2. Add yogurt, coconut milk, chicken broth, cilantro, and chicken. Cook for another 30-45 minutes until the chicken is done. Garnish with green onion and cilantro.

Serving Options
Basmati rice with a mix of vegetables
Baked puppodums crisps, sprinkled with curry salt
Tumeric-Roasted Cauliflower (not in the picture)

Tuesday, March 23, 2010

Restaurant Reviews

For those of you who don't know, I'm currently getting my Masters of Gastronomy from Le Cordon Bleu. Its been very challenging at times (which is why I don't post as often, sorry!) but well worth it! I've started year two and this semester we're studying Gastronomic Communication. Our latest assignment was to write 3 restaurant reviews, so I thought I'd share one with you. Seth took me to the Oyster Catcher as an early birthday suprise and we had a wonderful time.

The Oyster Catcher Takes Off!

Last week I was scolded by one of my favorite wine and cheese shop owners. “You’ve NEVER been to the Oyster Catcher?” After hearing her shock, I suggested to my husband that we visit, and soon! Whidbey Island is mostly rural, so the fine dining options are far and few between. When most people want a special occasion dinner, they usually drive down to Seattle, which is a shame because we have a jewel of a restaurant right on the Island. Coupeville is a sleepy little fishing town mid-island where shops open and close as they please. The Oyster Catcher is no different. They are only open for dinner Thursday thru Sunday evenings and can seat 30 people at the most. As far as ambiance goes, the intimate dining room has gorgeous views of the town and Penn Cove, and the tables feature vases of local daffodils and tulips. The menu consisted of six appetizers (each $12), six entrees (ranging $23-31) and five desserts ($7-9) with several vegetarian options.

The chefs, Jamie and Joe, both have experience at several restaurants in France and Spain, and their food displays their knowledge. They combine their European style and technique with local specialty ingredients in a simplistic way that truly captures the essence of this small seaside town. I also enjoyed that they designed the restaurant around a semi-open kitchen, only providing a glimpse of the chef’s upper torso. Although we couldn’t see the chefs actually preparing our food, we could watch their facial expressions and movements while avoiding the actual heat of the kitchen.

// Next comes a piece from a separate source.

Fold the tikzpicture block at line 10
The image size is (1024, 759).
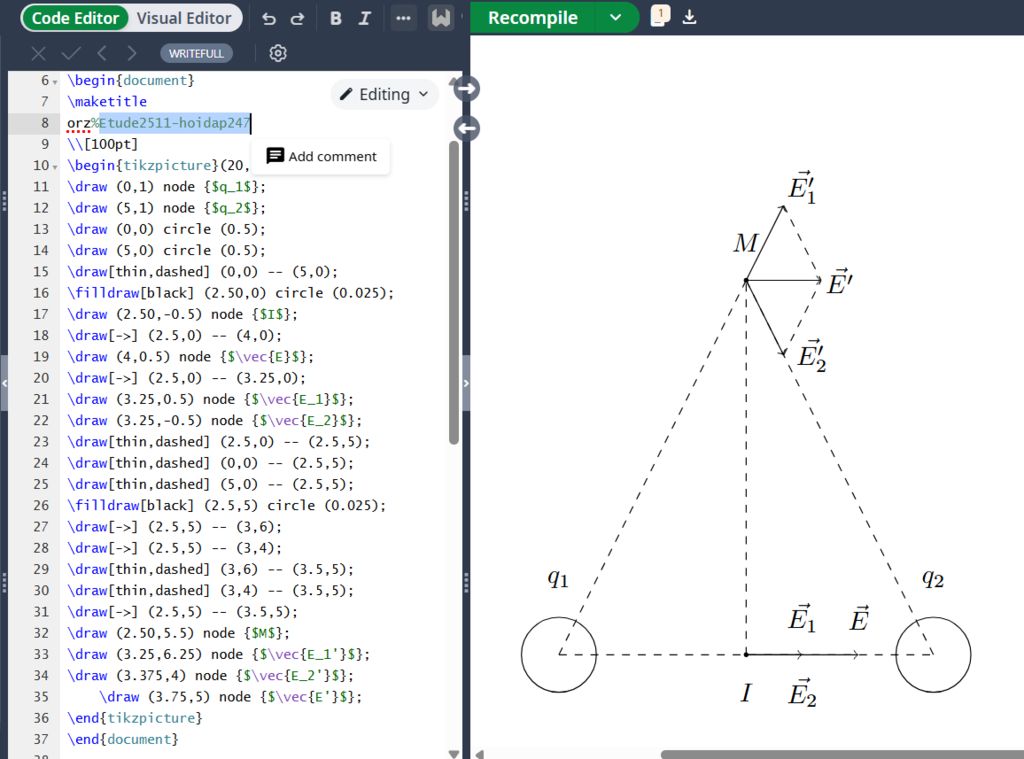(x=55, y=166)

Our waitress promptly greeted us with water and delicious focaccia bread drizzled with Spanish olive oil and sea salt. She described the Catch of the Day and other specials in a way that made you want to order one of everything on the menu. Instead of doing that, we opted for an appetizer of house cured bresaola, local arugula, and parmigiano-reggiano with a sprinkling of aromatic olive oil and meyer lemon juice. It was everything an opening dish should be, flavorful and light, with a balance of seasonings that leaves you wanting more. The thinly sliced bresaola nearly melted in your mouth and played well with the salty cheese, piquant greens, and citrus. I wish I could buy the bresaola from them by the pound! Next time I might try the steamed Penn Cove mussels in an herbed white wine butter sauce or the veal sweetbreads with grainy mustard and crème fraiche (that is if the menu does not change in the mean time). The chefs work with local and in- season ingredients so the menu is constantly evolving.

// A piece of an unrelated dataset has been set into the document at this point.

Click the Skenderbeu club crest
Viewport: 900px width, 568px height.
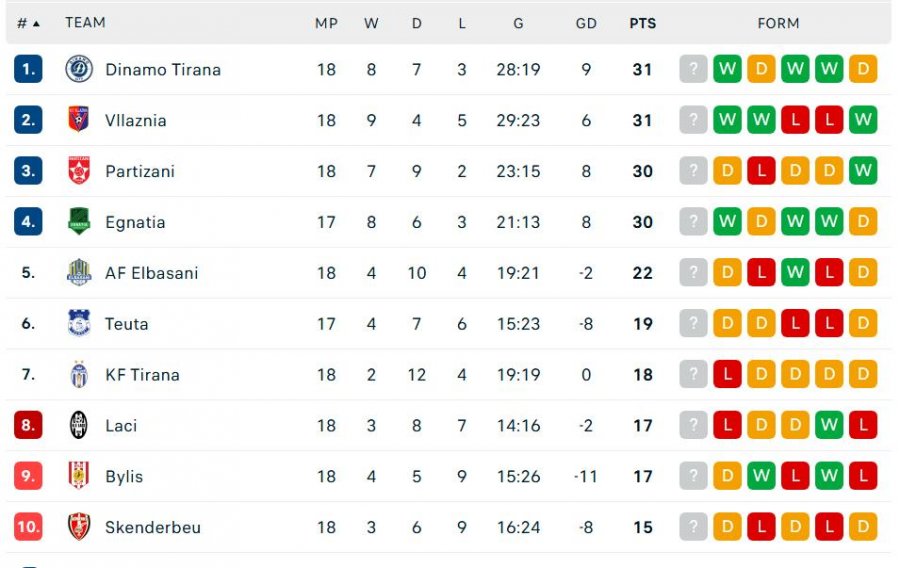point(79,527)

Moving on, each of our entrees came with either soup or salad. My husband’s soup was a vegetarian winter broth that consisted of various root vegetables. It was earthy, rich, and you did not even miss the meat. The salad was perfectly imperfect blend of local greens from Willowood Farm (just down the road), homemade focaccia croutons, and candied almonds dressed in a red wine and mustard vinaigrette. Although my husband enjoyed the savory and sweet salad, I thought the sugary dressing masked some of the flavor from the lively greens. The Oyster Catcher’s wine bottle list was quite diverse, with some high-end and more economic French and Spanish choices, as well as a wonderful blend of local Washington favorites ($24 and up). Unfortunately, they only give you around 6 choices of wines by the glass ($7-11). However each of our selections were well balanced and paired beautifully with our dishes. If you'd like to bring your own wine, they do offer a corkage fee of $20 a bottle.

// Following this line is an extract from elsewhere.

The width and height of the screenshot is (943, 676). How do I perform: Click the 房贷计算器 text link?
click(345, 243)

Although it took me a while to decide on an entrée, my husband knew exactly what he wanted, roasted quail with turnip sauce and gooseberry chutney. The skin was crispy with perfectly cooked meat that paired well with the tang and cream from the sauce. As delicious as the dish was, it did not compare with my braised venison shank. I didn’t even need to use my knife, because this meat was so tender and perfectly prepared. The venison was hardly gamey and the chef did a wonderful job of bringing out the velvety flavors without over complicating. Along with my venison, I was given the chance to retry my peppery local greens and this time with an orange juniper cream sauce. It was a much better combination, giving the entire dish a pleasant earthiness that I will order again. Unless the braised pork shoulder with bacon, mustard and sherry sounds like a better idea.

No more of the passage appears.